We talked about how art is a pathway toward addressing issues—that are hard to directly address—in a nuanced way.
“Healing is non-linear, and healing does not mean an end to trauma, but rather a way to work and cope and walk with it,” Valles says. “For many of us, theatre is not the place to find answers, but rather a laboratory for designing better questions about how we live and how we move in the world, and I think ultimately, how to die best. [It asks questions about] how to engage the world and the people that we love in a way that is genuine and feels like we are fighting for something—that we’re giving voice to something because it’s necessary and because some of our lives depend on it.”
Many of the artists expressed a yearning to transcend, to move through and beyond their experiences that had been shaped by white supremacy, capitalist patriarchy, and colonialism into new places and worlds without those experiences.

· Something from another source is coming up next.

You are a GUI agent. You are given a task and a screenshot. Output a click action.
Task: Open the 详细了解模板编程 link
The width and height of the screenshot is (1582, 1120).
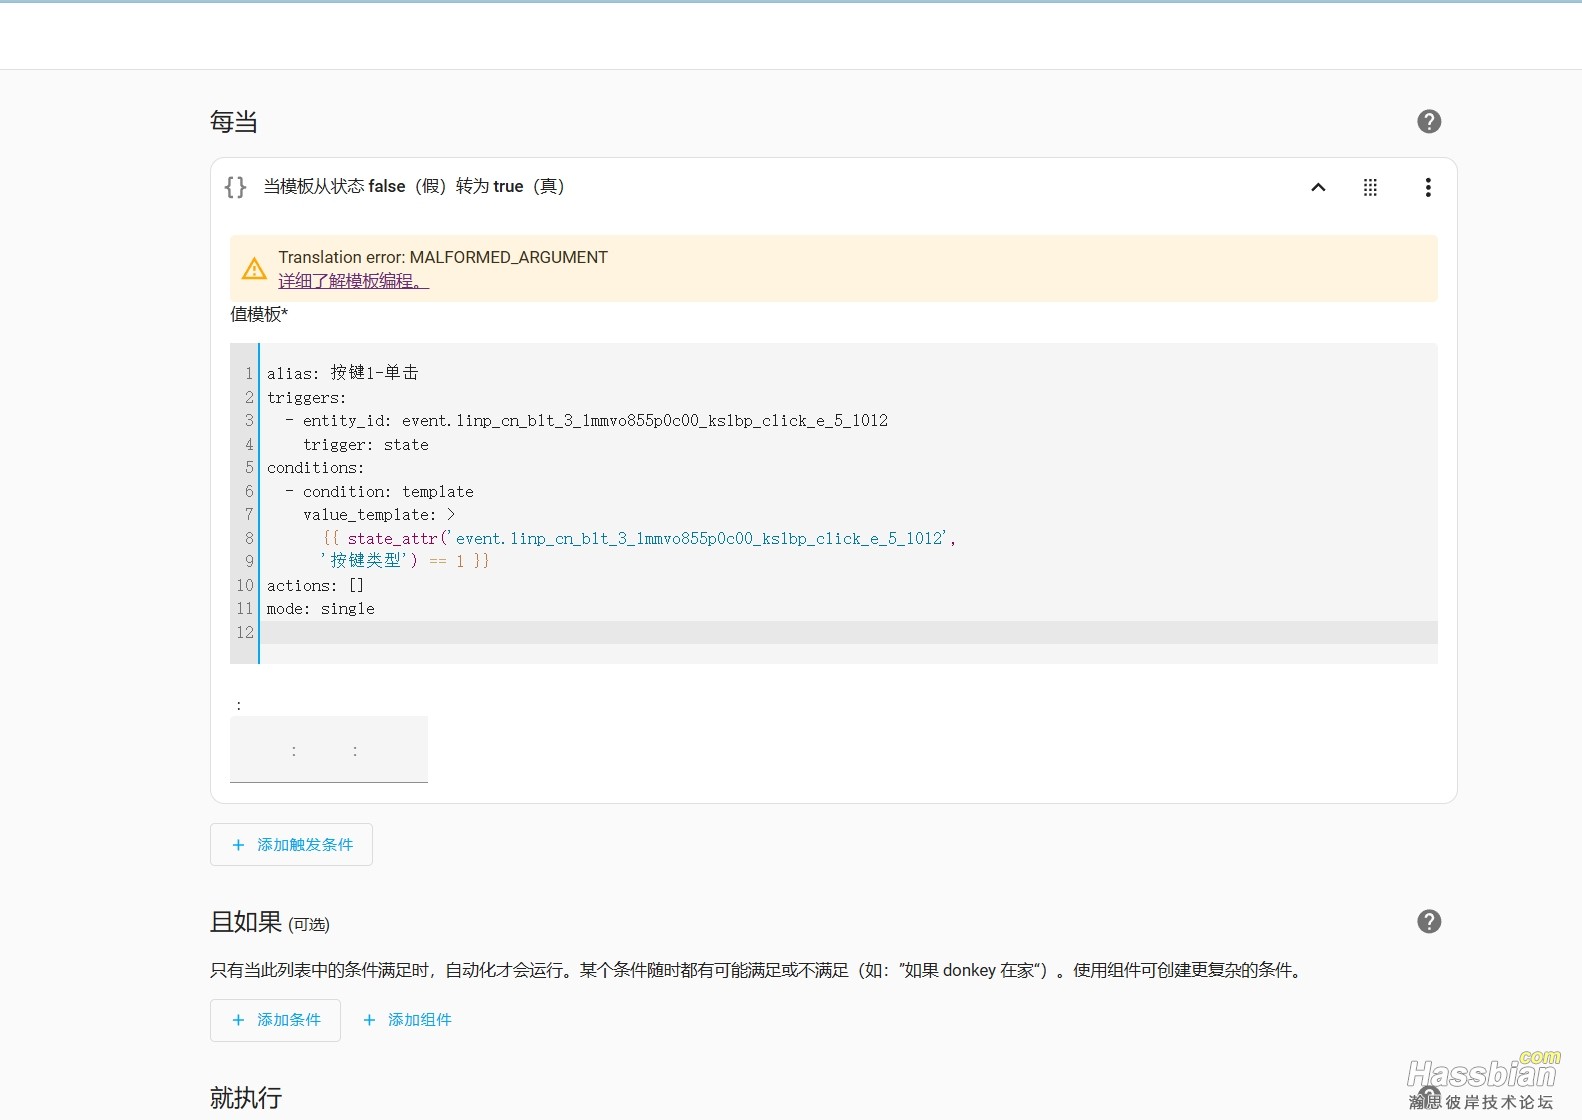coord(353,281)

“Part of the theme of [my album] Lordship and Bondage is that Sun Ra was spending his entire life living in this very evolved place,” m. lamar says. “And this place was one that conceptually intersected with outer space and mind and the spirit and emotion and feeling. Cecil Taylor, who died last year and whom I believe was one of the greatest pianists who has ever lived, was existing in this other sphere and transcendence and was living in expression and emotion, beauty and sensation. My obsession in the new piece, Lordship and Bondage, is with these philosophers who are also musicians—it’s about this philosophical place in which they exist, which is about levels of Black transcendence. Ultimately, I’m interested in this Black transcendence, but I think in order to get there, one has to unpack a bunch of bullshit about white supremacy and legacies of slavery that persist.”
“A question that I always ask myself when I’m performing (Un)Documents is: ‘How are you going to live with the discomfort that the very systems and things that have protected you are also the very things that are putting you and your communities [at risk] and that might eventually threaten to destroy you as well?,’” Valles explains. “I think for the audience, my biggest question is: ‘What are you willing to do to help to dismantle these systems? What are you willing to do to challenge these systems? And I think there is a space that asks the other members of the audience, ‘How do we heal from the trauma of empire? How do we heal from the trauma of citizenship? What does that healing mean?’”
In short, Austin’s OUTsider Fest will blow your mind, whatever your background. As a white transmasculine queer, it short-circuited my brain and exposed me to many layers of my own previously hidden casual racism, white guilt, and stifling levels of white fragility that have kept me complicit in multidimensional levels of systemic oppression towards my BIPOC queer and trans family. But you have to feel it to heal it, and exposing yourself to and uplifting these incredible artists is a damn good way to start.